A second problem that arises in time-series forecasting is that you rarely know the true shape of the distribution with which you are working. Workers in other areas often assume normal distributions while knowing that assumption is not fully accurate. However, such a simplification may produce more serious errors in time-series work than in other areas. In much statistical work the problem of non-normal distributions is greatly ameliorated by the fact that you are really concerned with sample means, and the Central Limit Theorem asserts that means are often approximately normally distributed even when the underlying scores are not. However, in time-series forecasting you are often concerned with just one time period–the period for which you want to forecast. Thus the Central Limit Theorem has no chance to operate, and the assumption of normality may lead to seriously wrong conclusions. Even if your forecast is just one of a series of forecasts which you update after each new time period, the forecasts are made one at a time, so that a single seriously wrong forecast may bankrupt your company or lead to your dismissal, and nobody will ever learn that your next 50 forecasts would have been within the range predicted by a normal distribution. Some stock market speculators, who had previously been quite successful, were bankrupted or driven into retirement by the stock market plunge of 1987. That’s very different from the situation in which a company hires, all at once, 50 workers identified by a competence test. If one out of the 50 is a spectacular failure, the company (and you the forecaster) will survive because at the very same time the other 49 were turning out well.

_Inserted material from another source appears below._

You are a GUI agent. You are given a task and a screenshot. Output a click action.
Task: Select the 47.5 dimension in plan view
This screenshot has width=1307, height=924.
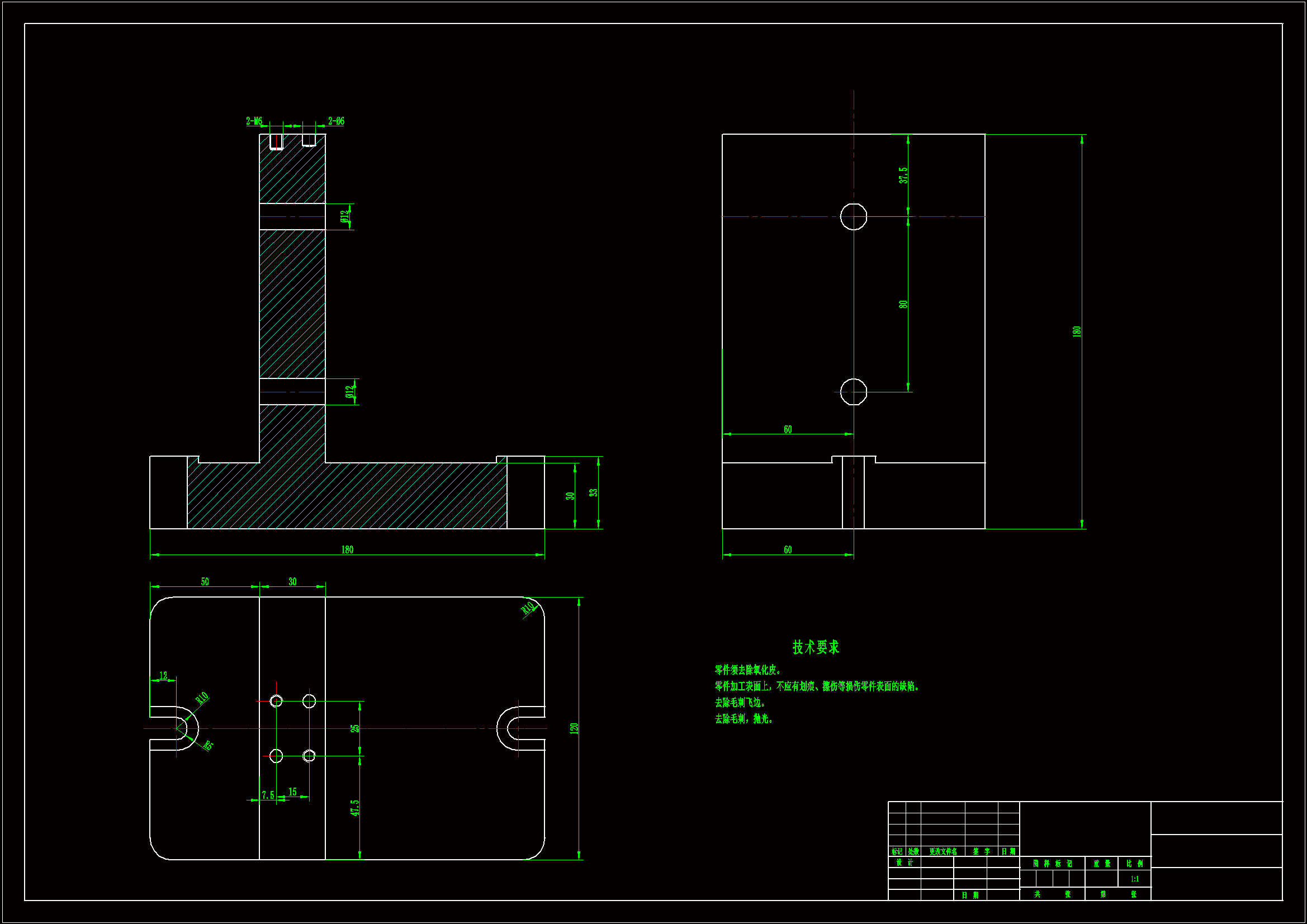click(354, 807)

Analyzing the Impact of Single Events

When you try to assess the impact of a single event, the major problem is that there are always many events occurring at any one time. Suppose you are trying to assess the effect of a new toll on bridge A on traffic across bridge B, but a new store opened near bridge B the same day the toll was introduced, permanently increasing traffic on bridge B. When critics remind us that “correlation does not imply causation”, they are mostly talking about the possible effects of overlooked variables. But in these time-series examples we are talking about the possible effects of overlooked events. It’s difficult to say which type of problem is more intractable, but they do seem to be two different types of problem.

Analyzing Causal Patterns

When scientists use time series to study the effects of one variable on another, they usually have at least two time series–one for the independent variable and one for the dependent–as in our earlier example on the relation between unemployment and crime. The problems in analyzing causal patterns are difficult but not impossible.

One problem with such research is that because the observations within each series are not independent of each other, the probability of finding a high correlation between the two series may be higher than is suggested by standard formulas. Later we describe a solution to this problem.

A second problem is that it is rarely reasonable to assume that the time sequence of the causal patterns matches the time periods in the study. Thus if increased unemployment typically produced an increase in crime exactly six months later but not five months later, then it would be fairly easy to discover that relationship by correlating monthly changes in unemployment with monthly changes in crime six months later. However, it is much more plausible to assume that increased unemployment in January produces a slight rise in crime during February, a further slight rise during March, and so on for several months. Such effects can be much more difficult to detect, though later we do suggest a solution to this problem.

A third problem in analyzing causal patterns is the familiar problem that correlation does not imply causation. As in ordinary regression problems, it helps to be able to control statistically for covariates. Later we describe one way to do this in time-series problems.